Construction start-ups were a hot item in 2011, further evidence of the sectors recovering roots.

The news cycles have been been abound with positive developments in construction the past couple weeks (and we’ll have a new issue on construction out on Monday), but the Wall Street Journal has just reported on perhaps the most encouraging detail of all – of the many sectors of the economy, construction is one of the most active for start-ups.

“One usually thinks of start-ups as cutting-edge,” wrote Sarah E. Needleman for the paper. “But it turns out the hottest growth area for new businesses isn’t so sexy: It’s construction.”

The change, Needleman writes, is the result of construction employees who lost their jobs in the downturn starting their own proprietorships to meet the new demands in housing starts and especially home remodeling jobs, which have risen to all-time highs as homeowners improve their existing properties for a future sale when home prices recover.

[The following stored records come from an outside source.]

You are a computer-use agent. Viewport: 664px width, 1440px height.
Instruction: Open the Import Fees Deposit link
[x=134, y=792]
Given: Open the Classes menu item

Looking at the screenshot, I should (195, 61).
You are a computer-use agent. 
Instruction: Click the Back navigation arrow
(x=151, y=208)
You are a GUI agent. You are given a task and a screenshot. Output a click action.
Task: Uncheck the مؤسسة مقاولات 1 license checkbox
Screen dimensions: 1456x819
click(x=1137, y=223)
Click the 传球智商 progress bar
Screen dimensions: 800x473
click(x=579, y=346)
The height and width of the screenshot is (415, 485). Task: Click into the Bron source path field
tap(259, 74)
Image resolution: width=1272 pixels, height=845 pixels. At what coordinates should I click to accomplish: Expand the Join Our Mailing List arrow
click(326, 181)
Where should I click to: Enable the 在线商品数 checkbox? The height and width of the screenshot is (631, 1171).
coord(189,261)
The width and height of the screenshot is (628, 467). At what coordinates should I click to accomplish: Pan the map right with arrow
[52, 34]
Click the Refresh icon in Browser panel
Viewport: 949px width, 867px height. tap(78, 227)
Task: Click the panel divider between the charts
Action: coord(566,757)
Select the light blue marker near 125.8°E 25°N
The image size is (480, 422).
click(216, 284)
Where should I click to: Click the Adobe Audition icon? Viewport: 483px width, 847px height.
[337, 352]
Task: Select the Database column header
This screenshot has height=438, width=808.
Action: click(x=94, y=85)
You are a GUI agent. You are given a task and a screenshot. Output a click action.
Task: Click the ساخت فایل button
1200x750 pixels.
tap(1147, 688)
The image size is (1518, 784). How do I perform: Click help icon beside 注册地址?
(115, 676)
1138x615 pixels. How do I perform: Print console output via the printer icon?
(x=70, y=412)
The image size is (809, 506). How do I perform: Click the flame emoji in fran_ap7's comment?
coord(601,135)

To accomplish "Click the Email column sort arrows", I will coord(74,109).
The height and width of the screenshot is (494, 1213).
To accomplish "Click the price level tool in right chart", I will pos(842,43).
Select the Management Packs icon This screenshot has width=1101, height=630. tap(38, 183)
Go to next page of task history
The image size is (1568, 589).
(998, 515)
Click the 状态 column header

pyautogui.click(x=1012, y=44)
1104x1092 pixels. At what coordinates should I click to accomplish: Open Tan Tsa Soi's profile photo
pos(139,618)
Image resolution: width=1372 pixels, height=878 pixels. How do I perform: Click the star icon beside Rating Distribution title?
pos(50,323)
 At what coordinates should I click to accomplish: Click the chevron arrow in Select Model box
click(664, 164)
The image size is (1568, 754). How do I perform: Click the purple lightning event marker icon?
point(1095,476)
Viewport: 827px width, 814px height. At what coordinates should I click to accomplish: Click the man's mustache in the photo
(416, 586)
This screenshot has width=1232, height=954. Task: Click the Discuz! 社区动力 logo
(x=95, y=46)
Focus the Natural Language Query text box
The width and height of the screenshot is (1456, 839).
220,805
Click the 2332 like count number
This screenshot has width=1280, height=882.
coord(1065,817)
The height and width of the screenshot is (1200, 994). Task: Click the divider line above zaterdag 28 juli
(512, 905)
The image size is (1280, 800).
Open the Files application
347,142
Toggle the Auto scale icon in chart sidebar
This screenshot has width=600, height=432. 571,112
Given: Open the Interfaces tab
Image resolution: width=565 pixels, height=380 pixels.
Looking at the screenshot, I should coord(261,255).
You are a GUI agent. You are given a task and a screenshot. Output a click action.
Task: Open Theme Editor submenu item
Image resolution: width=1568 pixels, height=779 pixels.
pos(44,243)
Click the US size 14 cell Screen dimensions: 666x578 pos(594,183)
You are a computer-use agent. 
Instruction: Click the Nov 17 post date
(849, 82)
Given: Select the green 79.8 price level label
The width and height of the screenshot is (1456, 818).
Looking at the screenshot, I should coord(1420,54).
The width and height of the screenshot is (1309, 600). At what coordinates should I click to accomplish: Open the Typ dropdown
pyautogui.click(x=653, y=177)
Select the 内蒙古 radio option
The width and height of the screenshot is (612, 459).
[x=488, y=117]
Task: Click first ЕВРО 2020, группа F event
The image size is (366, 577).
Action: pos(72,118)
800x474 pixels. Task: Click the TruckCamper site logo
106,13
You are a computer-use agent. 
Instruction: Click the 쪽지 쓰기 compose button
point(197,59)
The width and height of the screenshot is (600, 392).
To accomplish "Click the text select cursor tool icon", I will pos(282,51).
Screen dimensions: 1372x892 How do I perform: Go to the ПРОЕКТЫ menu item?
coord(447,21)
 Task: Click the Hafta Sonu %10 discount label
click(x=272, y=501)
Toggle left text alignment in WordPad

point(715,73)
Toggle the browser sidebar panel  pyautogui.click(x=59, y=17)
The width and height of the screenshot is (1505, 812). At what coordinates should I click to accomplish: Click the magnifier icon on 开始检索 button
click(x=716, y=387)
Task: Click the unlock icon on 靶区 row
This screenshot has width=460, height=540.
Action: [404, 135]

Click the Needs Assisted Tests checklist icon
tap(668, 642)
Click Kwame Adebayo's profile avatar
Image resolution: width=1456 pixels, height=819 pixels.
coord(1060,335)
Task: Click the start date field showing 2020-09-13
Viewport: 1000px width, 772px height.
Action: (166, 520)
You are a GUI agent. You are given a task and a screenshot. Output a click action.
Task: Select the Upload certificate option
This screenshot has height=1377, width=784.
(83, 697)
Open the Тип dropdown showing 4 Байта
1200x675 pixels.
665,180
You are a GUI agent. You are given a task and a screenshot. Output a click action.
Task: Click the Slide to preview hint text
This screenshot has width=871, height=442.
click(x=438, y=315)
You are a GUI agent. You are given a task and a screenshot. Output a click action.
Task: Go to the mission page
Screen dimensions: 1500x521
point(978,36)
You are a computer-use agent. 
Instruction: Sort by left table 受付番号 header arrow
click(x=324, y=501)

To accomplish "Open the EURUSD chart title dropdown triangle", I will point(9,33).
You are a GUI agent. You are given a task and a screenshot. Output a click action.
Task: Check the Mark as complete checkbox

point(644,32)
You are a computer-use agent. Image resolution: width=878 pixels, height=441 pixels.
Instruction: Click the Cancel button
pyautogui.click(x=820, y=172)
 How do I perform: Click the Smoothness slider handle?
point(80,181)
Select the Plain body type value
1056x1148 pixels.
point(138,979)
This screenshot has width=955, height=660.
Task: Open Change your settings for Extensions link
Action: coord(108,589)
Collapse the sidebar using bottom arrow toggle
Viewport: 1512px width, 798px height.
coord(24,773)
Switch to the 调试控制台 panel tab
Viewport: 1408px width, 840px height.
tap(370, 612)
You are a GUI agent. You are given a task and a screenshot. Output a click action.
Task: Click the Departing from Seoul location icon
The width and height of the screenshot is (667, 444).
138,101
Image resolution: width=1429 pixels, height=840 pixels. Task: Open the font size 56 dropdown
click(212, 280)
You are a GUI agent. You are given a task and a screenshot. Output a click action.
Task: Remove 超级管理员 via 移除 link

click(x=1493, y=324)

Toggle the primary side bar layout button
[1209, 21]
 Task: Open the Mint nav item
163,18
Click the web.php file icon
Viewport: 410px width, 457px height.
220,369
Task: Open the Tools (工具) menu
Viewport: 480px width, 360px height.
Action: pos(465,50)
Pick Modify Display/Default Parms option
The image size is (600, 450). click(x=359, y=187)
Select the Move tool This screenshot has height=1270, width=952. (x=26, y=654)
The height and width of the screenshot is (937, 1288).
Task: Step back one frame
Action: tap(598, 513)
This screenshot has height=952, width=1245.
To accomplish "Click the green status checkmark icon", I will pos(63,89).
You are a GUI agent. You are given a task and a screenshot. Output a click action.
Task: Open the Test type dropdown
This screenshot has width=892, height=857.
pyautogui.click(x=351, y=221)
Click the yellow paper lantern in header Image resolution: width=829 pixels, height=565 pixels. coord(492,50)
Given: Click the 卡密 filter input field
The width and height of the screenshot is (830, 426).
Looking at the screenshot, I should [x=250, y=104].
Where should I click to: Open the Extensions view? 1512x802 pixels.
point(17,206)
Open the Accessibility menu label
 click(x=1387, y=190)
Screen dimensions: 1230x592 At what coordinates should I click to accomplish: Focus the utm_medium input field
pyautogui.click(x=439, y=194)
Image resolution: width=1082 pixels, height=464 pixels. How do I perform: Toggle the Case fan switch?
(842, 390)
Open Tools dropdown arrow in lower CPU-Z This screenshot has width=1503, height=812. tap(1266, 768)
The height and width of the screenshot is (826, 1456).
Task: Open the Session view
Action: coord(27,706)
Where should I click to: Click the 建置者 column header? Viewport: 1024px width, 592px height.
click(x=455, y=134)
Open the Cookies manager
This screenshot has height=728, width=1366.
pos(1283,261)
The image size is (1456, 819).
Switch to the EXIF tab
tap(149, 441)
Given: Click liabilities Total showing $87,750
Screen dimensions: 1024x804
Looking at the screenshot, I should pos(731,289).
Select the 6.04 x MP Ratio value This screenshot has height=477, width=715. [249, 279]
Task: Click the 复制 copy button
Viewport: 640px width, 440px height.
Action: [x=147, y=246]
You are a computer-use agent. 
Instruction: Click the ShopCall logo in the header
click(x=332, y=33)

Stuart G. Hoffman, chief economist for the PNC Financial Services Group in Pittsburgh, said the changing tides in construction have meant different outlooks for the industry.

“Improvements in home building last year meant that new construction firms were not swimming against as strong a current as in the previous four years,” Hoffman said.

And the data suggests that Hoffman is on to something. Construction start-ups accounted for 24 percent of all U.S. entrepreneurial activity in 2011, according to Ewing Marion Kauffman Foundation estimates cited by Needleman, and that was while overal business creation dropped by 6 percent. Overall, the Kauffman report found that construction entrepreneurial activity was up from 1.6 percent in 2010 to 1.7 percent in 2011.

In addition, construction employment rose in December on a year-over-year basis to 5.5 million jobs, according to the Bureau of Labor Statistics, and that was due in no small part to increased spending on additions and alterations to single-family homes, which rose from $112 billion in 2009 to $116 billion in 2011, according to data from the National Association of Realtors.